Короткое слово мэр садовник не проговаривал. Поэтому градоначальник был Паливанычем на его языке.
– Что - всё?
Она привычно проигнорировала вопрос. Я стал задавать наводящие, но ничего агентурно-важного выудить не удалось.
Вечером, памятуя взятые на себя обязательства, я решил ей сказку на ночь прочесть, но, обшарив весь дом, ни единой книги в нем не нашел. Что-нибудь выдумать не получалось, я не обладаю воображением (поэтому читатель не найдет этой книге вымысла), а покопавшись в памяти, удалось выудить из нее лишь следующее: у Лукоморья дуб зеленый и т.д. Но, дойдя до русалки, что сидит в ветвях, тоже застопорило. Впрочем, я тут же убедился, что она спит. Одернув на ней одеяльце, я ушел к себе, однако, в отличие от своей воспитанницы, скоро уснуть не смог.

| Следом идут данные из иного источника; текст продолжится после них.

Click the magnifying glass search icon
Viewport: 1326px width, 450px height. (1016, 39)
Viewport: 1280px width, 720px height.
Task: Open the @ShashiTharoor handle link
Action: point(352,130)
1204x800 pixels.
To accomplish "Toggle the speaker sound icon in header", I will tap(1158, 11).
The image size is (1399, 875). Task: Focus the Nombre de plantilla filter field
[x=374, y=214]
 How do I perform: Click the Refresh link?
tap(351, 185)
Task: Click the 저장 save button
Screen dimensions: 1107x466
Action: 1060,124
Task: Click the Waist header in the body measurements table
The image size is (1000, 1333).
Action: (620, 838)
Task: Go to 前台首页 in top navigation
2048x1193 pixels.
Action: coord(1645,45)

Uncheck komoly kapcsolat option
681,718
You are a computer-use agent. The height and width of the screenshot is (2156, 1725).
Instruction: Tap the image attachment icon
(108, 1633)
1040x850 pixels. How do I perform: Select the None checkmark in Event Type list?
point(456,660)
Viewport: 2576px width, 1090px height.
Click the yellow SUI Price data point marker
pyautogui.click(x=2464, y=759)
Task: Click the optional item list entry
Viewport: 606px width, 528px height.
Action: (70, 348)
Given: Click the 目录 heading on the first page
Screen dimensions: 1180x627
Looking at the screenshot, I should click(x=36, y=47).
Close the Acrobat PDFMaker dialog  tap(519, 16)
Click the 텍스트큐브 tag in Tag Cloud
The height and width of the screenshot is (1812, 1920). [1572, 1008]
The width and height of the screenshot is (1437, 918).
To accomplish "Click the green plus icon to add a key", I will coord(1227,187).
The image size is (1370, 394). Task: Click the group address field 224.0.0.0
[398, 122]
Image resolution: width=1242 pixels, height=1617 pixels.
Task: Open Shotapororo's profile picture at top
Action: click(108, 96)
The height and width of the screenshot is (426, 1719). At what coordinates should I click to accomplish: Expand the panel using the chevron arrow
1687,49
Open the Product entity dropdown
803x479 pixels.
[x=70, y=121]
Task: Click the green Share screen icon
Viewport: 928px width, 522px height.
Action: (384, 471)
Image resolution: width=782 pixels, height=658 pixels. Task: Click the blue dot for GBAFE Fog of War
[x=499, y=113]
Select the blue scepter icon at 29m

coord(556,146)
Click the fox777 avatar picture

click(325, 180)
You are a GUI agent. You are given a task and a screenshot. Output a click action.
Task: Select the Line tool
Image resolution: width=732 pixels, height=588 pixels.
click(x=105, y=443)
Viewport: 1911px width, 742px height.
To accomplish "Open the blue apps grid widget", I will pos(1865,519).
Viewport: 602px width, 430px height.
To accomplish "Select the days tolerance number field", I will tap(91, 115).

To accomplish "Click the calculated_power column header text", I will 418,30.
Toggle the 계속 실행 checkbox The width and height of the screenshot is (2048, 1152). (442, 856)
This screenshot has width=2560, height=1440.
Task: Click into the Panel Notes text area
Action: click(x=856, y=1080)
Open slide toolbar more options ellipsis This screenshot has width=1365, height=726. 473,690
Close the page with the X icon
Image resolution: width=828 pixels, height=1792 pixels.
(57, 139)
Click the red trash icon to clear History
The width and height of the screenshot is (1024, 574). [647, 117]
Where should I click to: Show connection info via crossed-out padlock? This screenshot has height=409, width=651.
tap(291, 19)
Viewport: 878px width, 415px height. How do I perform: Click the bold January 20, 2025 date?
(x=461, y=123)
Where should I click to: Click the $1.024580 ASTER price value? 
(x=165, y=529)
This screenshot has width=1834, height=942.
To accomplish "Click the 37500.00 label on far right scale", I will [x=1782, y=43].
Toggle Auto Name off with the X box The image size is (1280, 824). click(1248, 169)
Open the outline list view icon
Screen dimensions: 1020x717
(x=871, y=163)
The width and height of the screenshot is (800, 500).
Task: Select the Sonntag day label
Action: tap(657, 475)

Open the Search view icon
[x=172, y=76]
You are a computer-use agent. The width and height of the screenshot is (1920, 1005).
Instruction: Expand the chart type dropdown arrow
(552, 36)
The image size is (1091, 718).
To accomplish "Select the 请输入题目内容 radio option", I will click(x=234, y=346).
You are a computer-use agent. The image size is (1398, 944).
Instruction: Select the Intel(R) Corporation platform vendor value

Строки о Лукоморье еще вертелись в голове, я пытался припомнить далее, я прикрыл глаза, чтобы облегчить задачу памяти, зримо представив себе пенистый морской залив, с дубом, котом и русалкой, что мне, в конце концов, удалось. И даже сверх ожидания и помимо моей воли картинка вдруг начала оживать. Причем оживала двояко. Кроме шевеления ветвей и упомянутых в отрывке существ, происходило движение в другом, сверхъестественном, так сказать, уровне. Так дуб, например, обращался в яблоню, кот в садовника, леший переставал бродить и замирал огородным пугалом.
– 'Яблоко есть естественный деликатес природы', - говорил садовник-кот, старательно пряча чешуйчатый хвост в складках одежд, срывая с дерева запретный, якобы, плод и протягивая дриаде, с детски-невинным выражением лица принявшей угощенье.